На первое утро матушка во двор зашла, а корова вся в пене, мокрёхонькая, а к корму и не притрагивалась. Подивилась матушка, но значения не придала. Чем дальше, тем больше. Корова день ото дня худеет и худеет. Тут только смекнули, что суседко её незалюбил, а матушке-то корова по нраву пришлась. Вот она меня и упросила, чтобы покараулил ночью, что ж там с ней такое делается.

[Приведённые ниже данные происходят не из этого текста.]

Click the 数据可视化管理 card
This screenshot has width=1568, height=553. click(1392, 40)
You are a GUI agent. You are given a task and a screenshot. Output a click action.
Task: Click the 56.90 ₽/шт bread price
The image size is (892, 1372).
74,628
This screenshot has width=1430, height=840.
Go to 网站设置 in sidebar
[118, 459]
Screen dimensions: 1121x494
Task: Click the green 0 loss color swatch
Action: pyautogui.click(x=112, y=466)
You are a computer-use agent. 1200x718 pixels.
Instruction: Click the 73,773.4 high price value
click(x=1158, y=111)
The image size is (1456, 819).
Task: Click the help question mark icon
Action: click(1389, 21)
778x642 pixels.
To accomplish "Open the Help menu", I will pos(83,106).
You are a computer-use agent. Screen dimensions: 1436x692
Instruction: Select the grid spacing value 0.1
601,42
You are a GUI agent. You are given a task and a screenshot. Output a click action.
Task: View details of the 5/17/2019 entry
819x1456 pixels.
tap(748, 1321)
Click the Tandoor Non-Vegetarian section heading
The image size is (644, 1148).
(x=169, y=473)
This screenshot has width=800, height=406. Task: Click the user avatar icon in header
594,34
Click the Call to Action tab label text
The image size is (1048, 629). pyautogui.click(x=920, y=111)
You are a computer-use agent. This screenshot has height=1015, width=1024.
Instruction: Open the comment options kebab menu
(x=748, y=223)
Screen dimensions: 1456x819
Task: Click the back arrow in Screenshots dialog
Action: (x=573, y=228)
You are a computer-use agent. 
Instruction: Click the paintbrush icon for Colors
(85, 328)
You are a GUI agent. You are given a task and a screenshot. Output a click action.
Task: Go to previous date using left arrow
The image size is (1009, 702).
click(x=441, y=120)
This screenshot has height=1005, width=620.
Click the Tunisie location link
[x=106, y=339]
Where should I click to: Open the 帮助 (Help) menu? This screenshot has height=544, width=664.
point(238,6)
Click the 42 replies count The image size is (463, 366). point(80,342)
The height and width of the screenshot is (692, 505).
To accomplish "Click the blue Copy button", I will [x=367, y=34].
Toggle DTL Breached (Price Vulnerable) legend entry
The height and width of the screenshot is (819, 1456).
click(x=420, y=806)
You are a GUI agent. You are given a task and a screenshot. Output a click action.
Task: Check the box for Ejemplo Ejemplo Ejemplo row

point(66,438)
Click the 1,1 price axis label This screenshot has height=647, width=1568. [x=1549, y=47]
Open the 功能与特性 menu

Сошёл я на двор, за яслями притаился. Сижу, глаза таращу, чтобы не уснуть. А после полночи старичонка махонький на дворе появился. Расхаживает по-хозяйски так, в красном колпачке, в косоворотке холщовой, ноги в лапоточки обуты. Похаживает он по двору, коров по бокам поглаживает, мерину нашему гребешком гриву расчёсывает. Потом наладился ему косички мелкие плести. А к Пеструхе и не подходит, она от него бочком отодвигается, глаз косит. Закончил всех обихаживать - Пеструхи черед пришёл. Старичок оземь ударился, лаской оборотился. Ласка Пеструхе меж рогов вскочила и гонять по двору начала. И щиплет её, и треплет. Та уж вот-вот упадёт - она ж слабенькая с голодухи. Тут я не сдюжил, выскочил из-за яслей да как заору:
- Вот кто нам скотину мает! Вот кто Пеструхе жрать не даёт! А ну, брысь отсюда! - И ожёг ласку хворостиной. Юркнула куда-то ласка, не стало её, как и не было вовсе. Я Пеструху успокоил, погладил, приласкал, корму ей подсыпал. А потом ночевать ушёл.
Утром матушка прибегает.
- Вставай, Егорушко! Ой, беда у нас. Ты ночью на дворе караулил?
- Караулил, матушка. Тама старичок такой был в красном колпаке. Он всю скотину, кроме Пеструхи, обихаживал, а её, бедную, гонял. Вот я и ожёг его хворостиной.
- Ох, что ж он, окаянный, наделал! Всё ведь разгромил, порушил! Иди посмотри, там как Мамай прошёл.
Выскочил я в одном исподнем на двор, а там и вправду всё порушено. Ясли перевёрнуты, солома раскидана повсюду. Скотина в кучу сбилась, едва живая стоит. Тут я и подумал, что, может, зря старичка обидел. Вон он какой злой оказался. Теперь и другую скотину изведёт. Матушке сказал, а она пуще того осерчала.
- Я этому ироду спуску не дам! Сама скотину караулить буду, чтобы не трогал. А то, ишь какой выискался - каверзы строить!
- Успокойся, матушка, как бы беде не быть. Суседко-то ублажать надо, сама же мне об этом сказывала.
- А я другого себе найду. Помоложе и получше. Этот уж надоел. Никакого проку от него нету!
И в сердцах косу-то, которую ей суседко плёл, ножницами отхватила. Вот ночью и началось. Она, говорит, не вздохнуть, не охнуть не может, как подкатило ей что-то под горло. Одно только и смогла промолвить:
- К худу, к добру ли давишь?
Он её пальцами ледяными стиснул и выдавил:
- К ху-уду!
И всё. Не стало нам покою с той поры. Скотине худо - не ухаживает суседко за ней, мает только. В дому, как придём, вся мебель переставлена, мусор кругом. А у матушки голова болеть стала так, что моченьки терпеть нету никакой. Одинов я к дому раньше подошёл, высмотреть решил, что ж там без хозяев делается. Подкрался под окошко, слушаю. А там разговор.
- Что ж, братья, делать будем? Как нам человека ещё извести можно? Всё уж перепробовали - и войны, и болезни насылали - живёт, проклятый.
- Да просто всё, так мне сдаётся. Не надо трогать, пусть люди сами собой изводятся. Тут только подтолкнуть требуется.
- Как подтолкнёшь-то? Непростое это дело.
- Чего уж проще. Надобно не болезни и войны насылать, а вино зелёное. Будет вино, и нам хорошо будет. Человек, когда хмельной, так к нам и просится. Ну, быть ли по сему?
- Согласные. А что с хозяевами этими делать? Простить, может?
- Хозяйку-то можно, ежели подношение догадается сделать. Уж больно мне не по нутру маять её. Это вам, варнакам, одно удовольствие человеку каверзы строить, а мне и помочь охота, ежели справный хозяин. А с парнем вам решать.